La rottura del compromesso democratico operata dalla borghesia
capitalistica significa in realtà un attacco diretto alla democrazia,
perché quelle politiche economiche degli anni Novanta, esattamente come
le politiche di Berlusconi ieri e di Monti oggi, non si fanno, non si
possono fare, in un quadro di vera democrazia. E infatti l’attacco più duro ci venne portato sul terreno istituzionale, in quel punto vitalissimo e cruciale che sono le leggi elettorali,
cioè le regole del gioco.

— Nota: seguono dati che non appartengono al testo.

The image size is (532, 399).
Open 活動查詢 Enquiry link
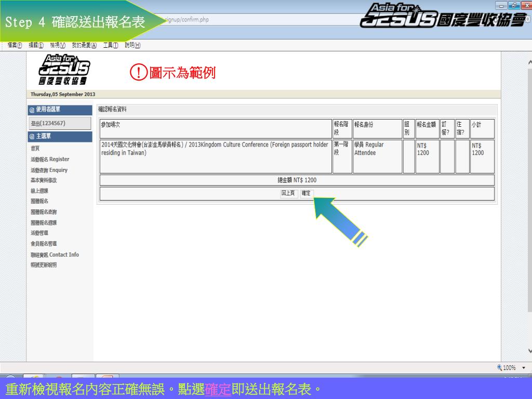49,170
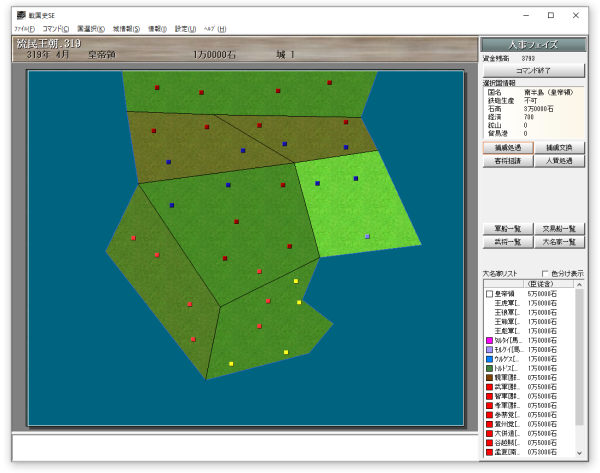The height and width of the screenshot is (473, 600).
Task: Click the brown swatch in the daimyo list
Action: pyautogui.click(x=489, y=378)
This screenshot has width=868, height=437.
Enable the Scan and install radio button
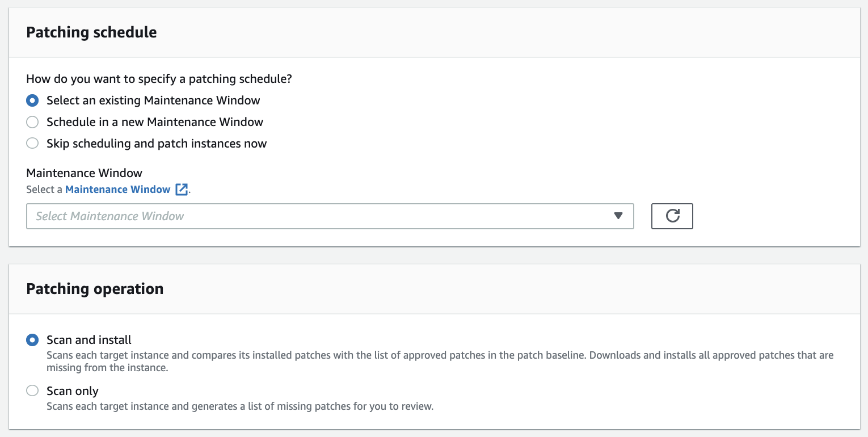click(x=33, y=340)
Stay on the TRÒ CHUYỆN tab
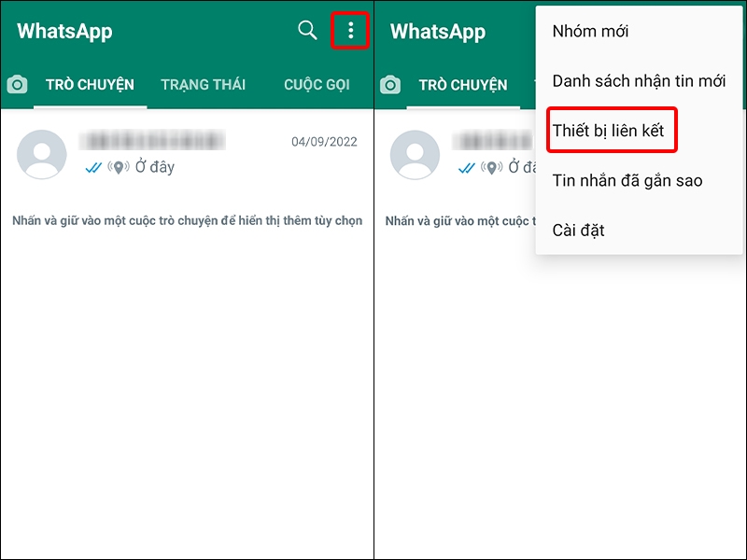Screen dimensions: 747x560 click(90, 84)
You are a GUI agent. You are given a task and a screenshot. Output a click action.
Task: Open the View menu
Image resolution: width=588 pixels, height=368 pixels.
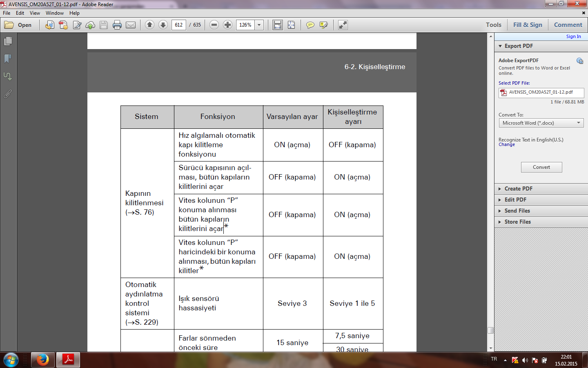(35, 13)
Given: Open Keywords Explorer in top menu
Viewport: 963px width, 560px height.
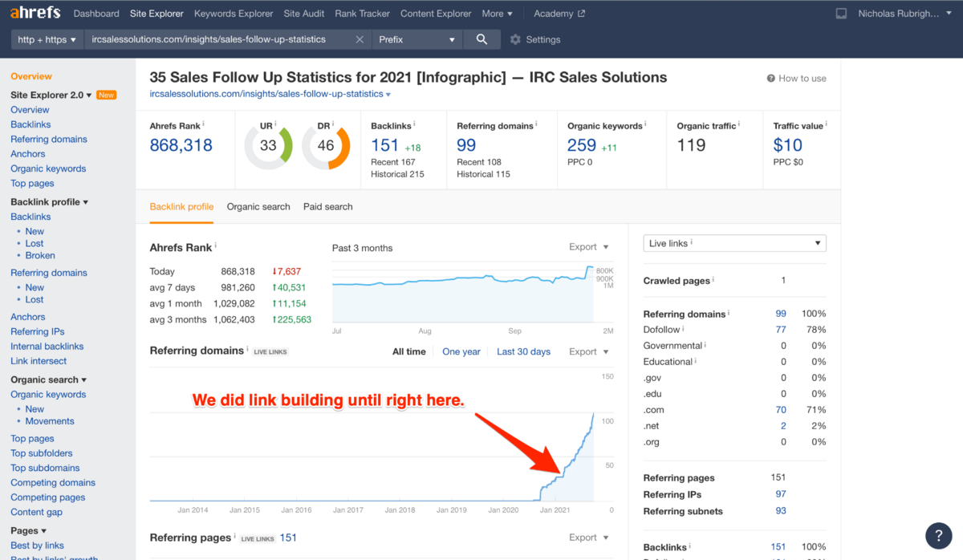Looking at the screenshot, I should click(234, 14).

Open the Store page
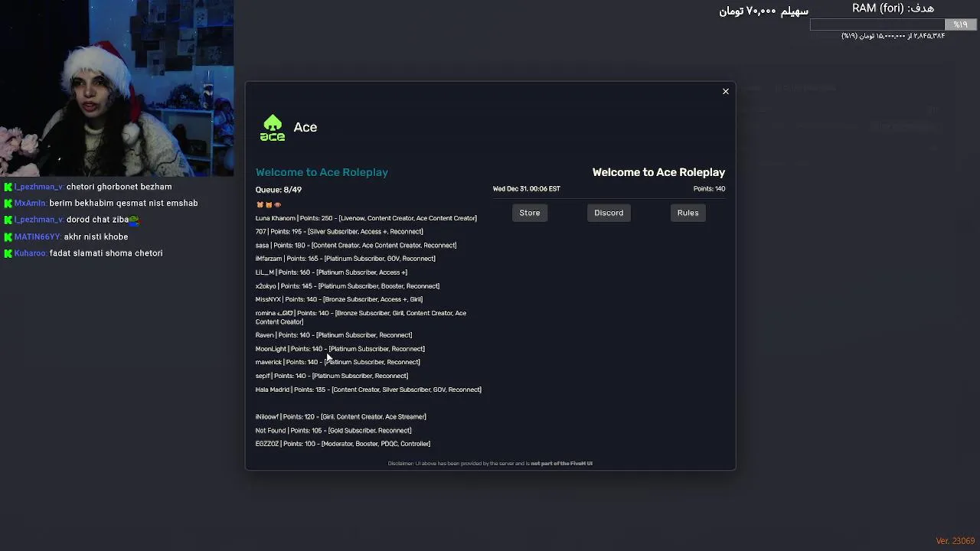click(530, 213)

Il quadro politico in cui Rifondazione
dovette muovere i primi passi è stato segnato non solo dall’attacco al
lavoro e dai “massacri sociali” dei vari Governi Amato e Ciampi e
Berlusconi e Dini (quest’ultimo col voto di fiducia anche di un deputato
pugliese, che noi con generosità comunista non espellemmo: e
sbagliammo), ma appunto anche dall’attacco alla democrazia cioè alla proporzionale (proporzionale
significa solo, ricordiamocelo, che il numero dei parlamentari eletti è
in proporzione al numero dei voti ricevuti).

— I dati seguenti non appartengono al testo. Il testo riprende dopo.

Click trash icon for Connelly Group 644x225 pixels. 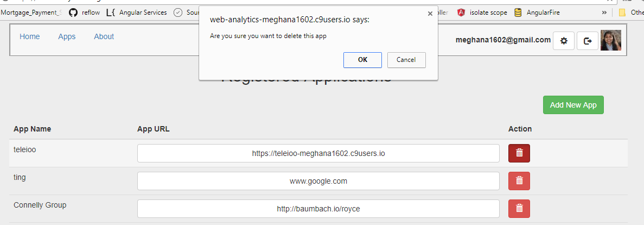pyautogui.click(x=519, y=209)
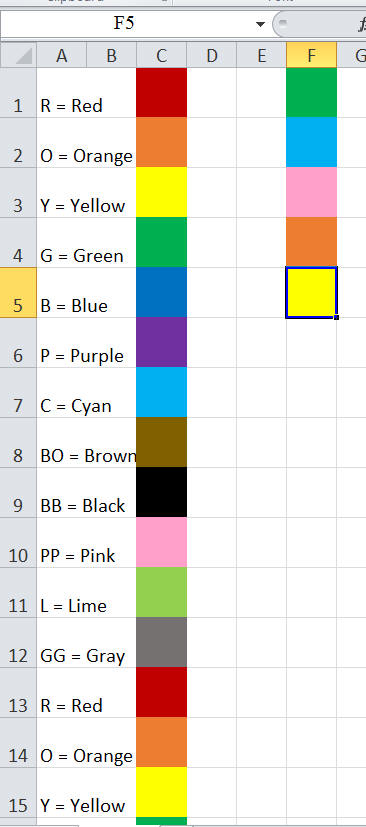Select row 5 header
This screenshot has width=366, height=827.
18,292
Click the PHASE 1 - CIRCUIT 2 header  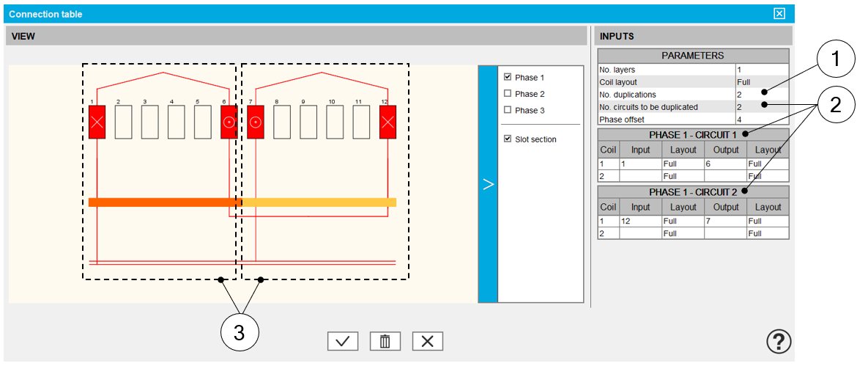tap(692, 192)
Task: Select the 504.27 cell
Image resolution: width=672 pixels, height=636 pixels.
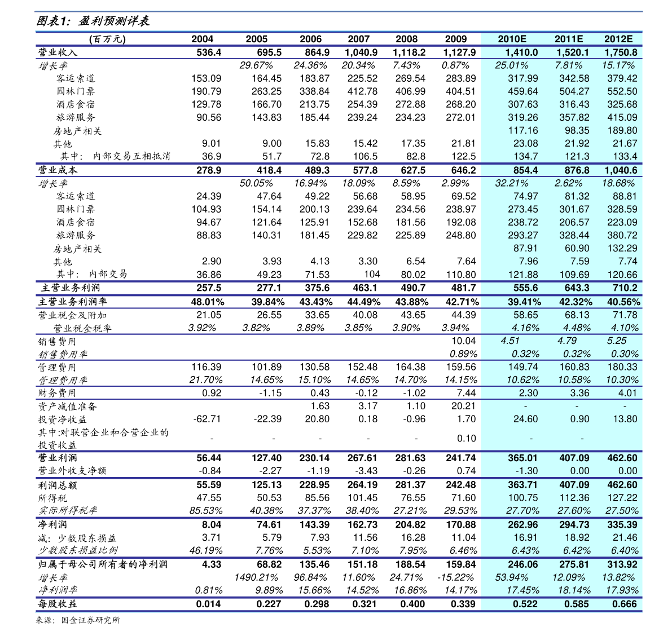Action: click(574, 91)
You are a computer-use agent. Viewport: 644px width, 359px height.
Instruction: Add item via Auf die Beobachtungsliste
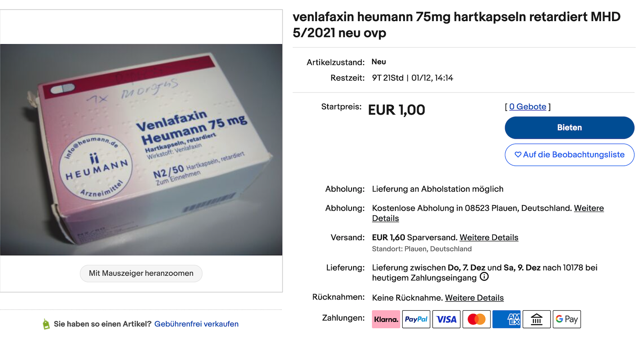tap(569, 155)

E fu il PDS di Occhetto, in prima persona, a raccogliere le firme
insieme a Segni per abbattere la legge elettorale proporzionale, che è
il fondamento necessario (e direi: logico) di tutto l’impianto della
nostra democrazia costituzionale; e fu D’Alema a concordare addirittura
con Berlusconi un’ipotesi di Repubblica presidenziale e non più
parlamentare (che poi Berlusconi, non D’Alema, fece saltare).

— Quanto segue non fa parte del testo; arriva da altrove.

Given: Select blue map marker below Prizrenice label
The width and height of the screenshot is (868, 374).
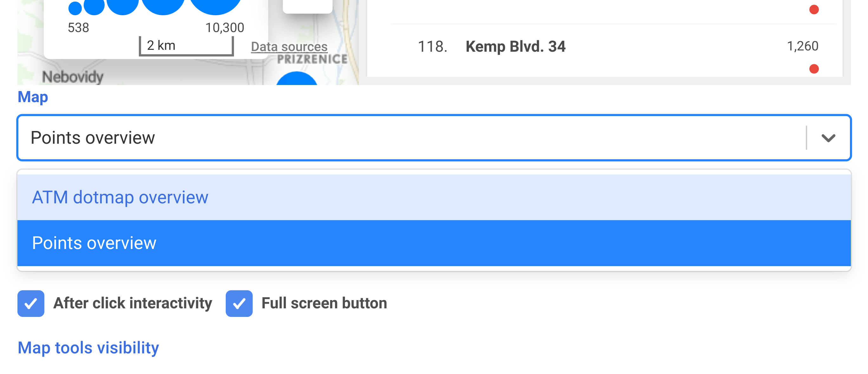Looking at the screenshot, I should point(297,79).
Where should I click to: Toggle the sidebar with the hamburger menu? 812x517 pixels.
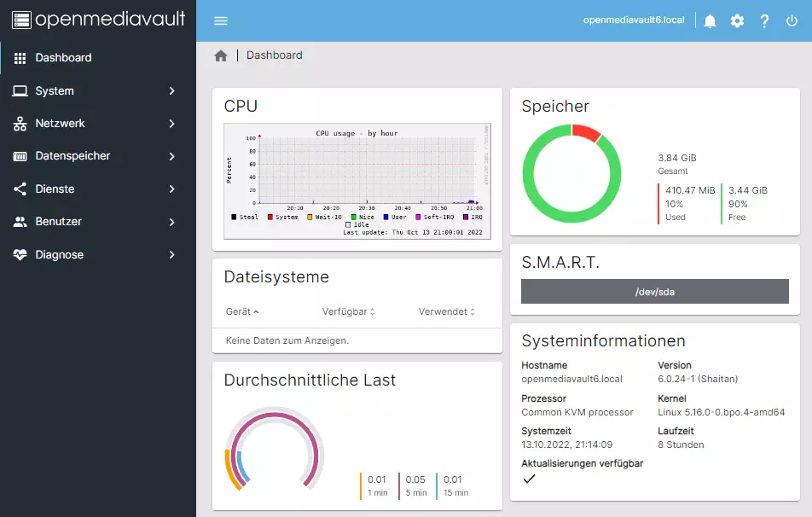221,20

Riguardando anche autocriticamente alla nostra storia di Rifondazione, dobbiamo tuttavia riconoscere che la
gabbia del sistema bipolare che si cercò di imporre con ogni mezzo al
Paese rappresentò per i comunisti un problema oggettivamente gravissimo:
al di là dei limiti di direzione politica, che certo ci furono e furono
gravi, quel bipolarismo forzoso costringeva a oscillare fra
l’inefficacia del settarismo e l’inefficacia dell’opportunismo (e anche
le 8 scissioni, 8!, che abbiamo subito in venti anni sono state quasi
sempre legate a questo problema del bipolarismo coatto).
Oggi, nella stessa logica antiproporzionalista e antidemocratica vanno
gli orrendi premi di maggioranza che si sommano agli orrendi
sbarramenti nell’orrenda legge elettorale “porcellum”, una legge che il
PD si è guardato bene dal modificare perché in realtà gli andava più che
bene. Eppure con la proporzionale Berlusconi sarebbe stato addirittura impensabile,
e solo i trucchi della legge elettorale gli hanno consegnato una
schiacciante maggioranza di seggi pur non avendo egli superato mai il
37,8% dei voti espressi, mentre con quella legge elettorale non hanno
neppure un rappresentante i partiti con meno del 4% dei voti alla Camera
(che diventa addirittura l’8% al Senato); il 4% dei voti significa, non
dimentichiamocelo mai, circa due milioni di voti espressi: e perché mai
due milioni di votanti … meno 1 non debbono avere nessun
rappresentante? È una autentica vergogna!